Le Seigneur nous appelle à exercer notre liberté par amour pour consentir à sa volonté. Il nous appelle à ce mystère de filiation. Dans la prière d’ouverture de la messe, qu’on appelle « la collecte », l’Église nous fait prier de prendre conscience et de vivre de l’adoption filiale, par le baptême : nous sommes devenus enfants de Dieu dans le Fils Unique. Cette filiation, nous sommes appelés à la vivre. C’est un mystère filial et d’alliance en simultané, et sponsal. Il y a ces trois aspects dans la Bible et dans notre vie de baptisé. L’aspect de filiation : nous sommes devenus par le baptême, fils et filles de Dieu (non pas simplement au niveau naturel voulu par Dieu) et nous sommes rentrés dans la dynamique trinitaire.

Puis, le Seigneur nous appelle à un mystère sponsal. Le Christ, qui est la tête de l’Église, nous appelle à répondre en formant son corps, mais plus encore en répondant comme une épouse répond à son époux (ce sont des images, évidemment).

Et enfin, le Seigneur nous appelle à vivre en alliance avec lui, comme co-responsable, comme collaborateur, comme coopérateur, d’œuvrer avec lui. Le Seigneur peut tout faire sans nous, mais il veut avoir besoin de nous ! Alors que dans ce dimanche, nous prenions davantage conscience que le Seigneur attend notre réponse.

Et nous pourrions terminer en retenant trois points.

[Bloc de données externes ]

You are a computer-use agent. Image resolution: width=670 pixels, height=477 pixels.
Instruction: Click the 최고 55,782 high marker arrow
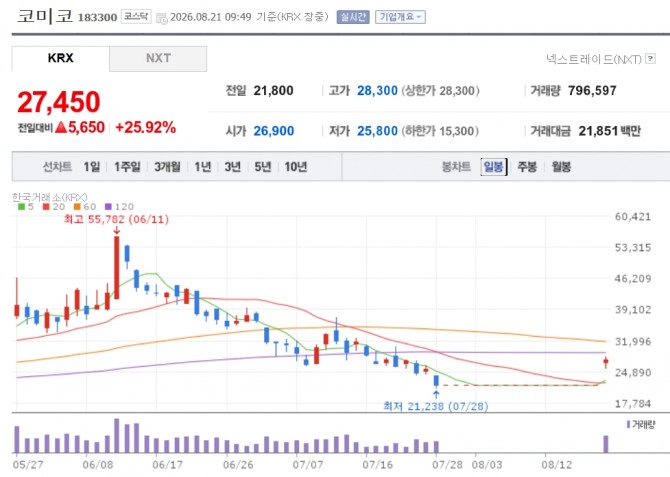[116, 231]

Tout d’abord, de mettre en pratique ce matin : de faire confiance à Jésus, cette confiance totale, sans réserve, cet abandon qui est source de liberté et d’apaisement.

Puis, d’avancer sur le chemin de la vie. Le Seigneur nous demande de toujours marcher, d’aller de l’avant, de ne jamais s’arrêter. Vous savez, dans les grands froids, les gens qui s’arrêtent sont pris par le froid et ils meurent de froid, ils ne peuvent plus repartir. Eh bien, dans notre vie, nous risquons d’être pris par le froid de la vie, par les difficultés qui nous figent et qui risquent de nous entraîner vers la mort. Non ! Le Seigneur nous appelle à avancer : « marche, avance », et Saint-Benoît dans sa règle nous dit : « Cours sur les chemins des commandements de Dieu ».

Oui, avancer sur le chemin de la vie à travers les épines du chemin, les difficultés, la souffrance humaine, mais d’avancer, et surtout de nous tourner vers le Seigneur. Nous n’avançons pas à l’aveuglette, dans le vide, dans l’inconnu ; nous avançons vers Jésus. Confiance en Jésus, avancer, être orienté vers Lui.

Et enfin, conduire nos frères à Jésus, apporter nos frères à Jésus. Leur apporter Jésus, mais les conduire à Jésus, afin qu’ils puissent le découvrir comme Celui qui est la source et la finalité de notre vie et de notre salut.

Lui qui est la lumière du monde, Lui qui est la vie de notre vie, Lui qui est le chemin, la vérité et la vie. Amen.